___ EXERCISE DATA

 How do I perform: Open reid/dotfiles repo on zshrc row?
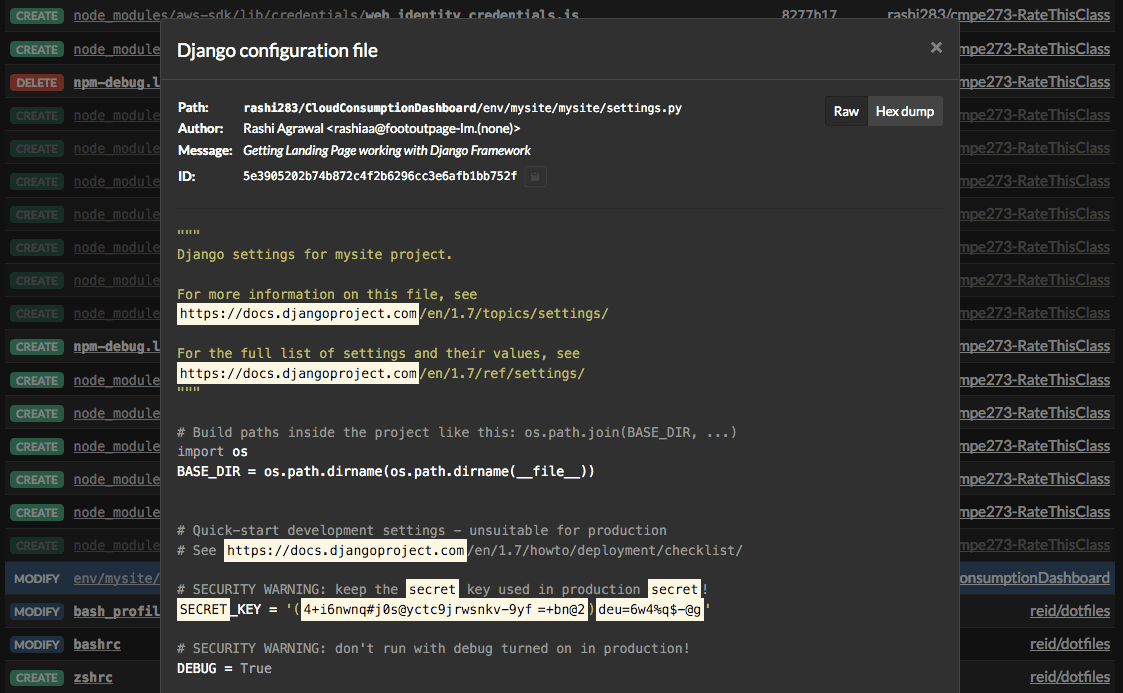[1069, 677]
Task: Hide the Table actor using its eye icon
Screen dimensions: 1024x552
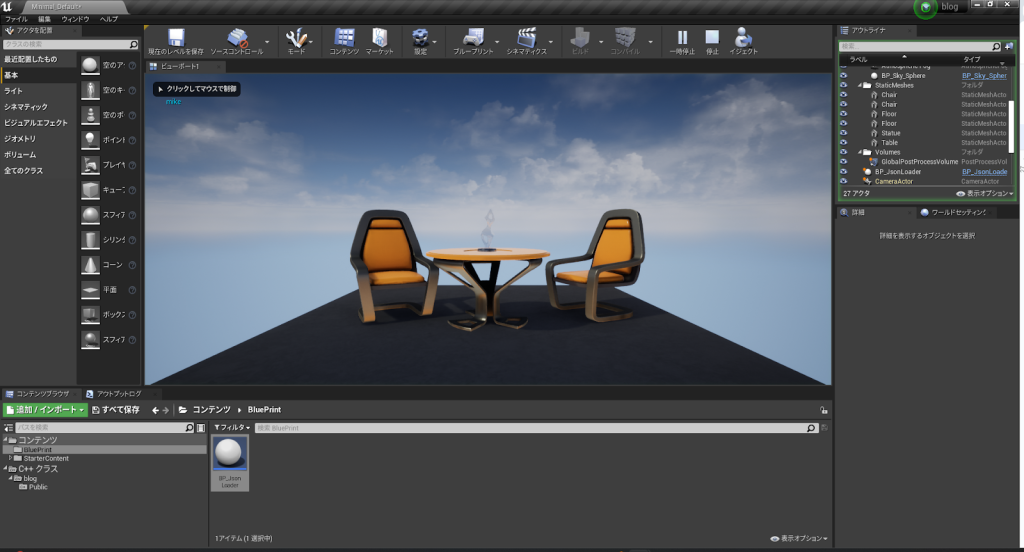Action: tap(843, 143)
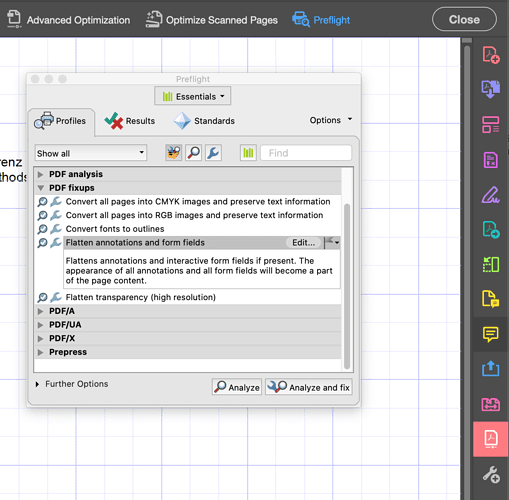Select the Fill & Sign pen icon
Screen dimensions: 509x500
pos(491,195)
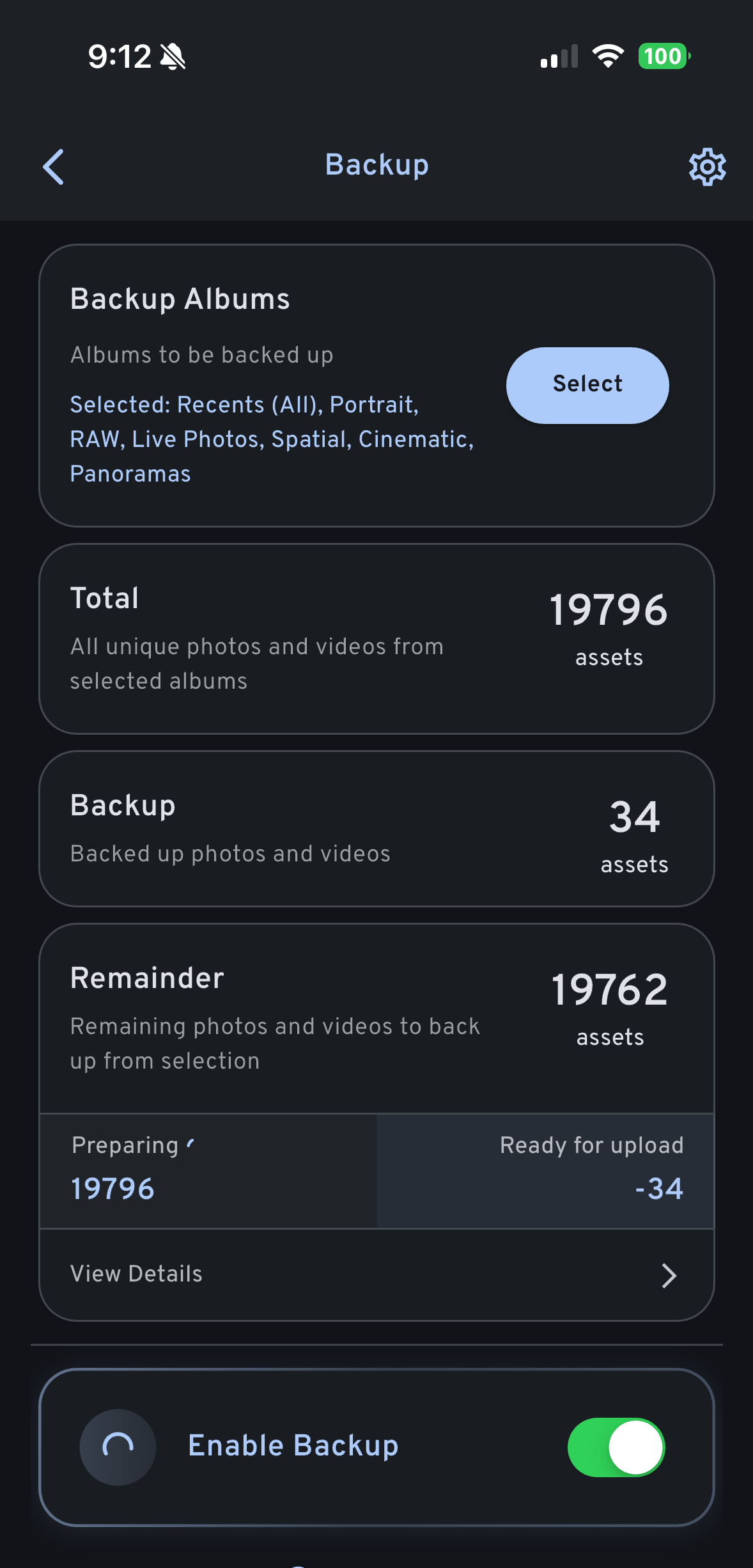
Task: Open the Preparing 19796 tile
Action: tap(208, 1171)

______

### TASK DIRECTIONS
With the pictures omitted, give every line above again exactly.

### WRITTEN REPLY
 How do I perform: Open reid/dotfiles repo on zshrc row?
[1069, 677]
Task: Hide the Table actor using its eye icon
Screen dimensions: 1024x552
Action: tap(843, 143)
Select the Fill & Sign pen icon
Screen dimensions: 509x500
pos(491,195)
Task: Open the Preparing 19796 tile
Action: tap(208, 1171)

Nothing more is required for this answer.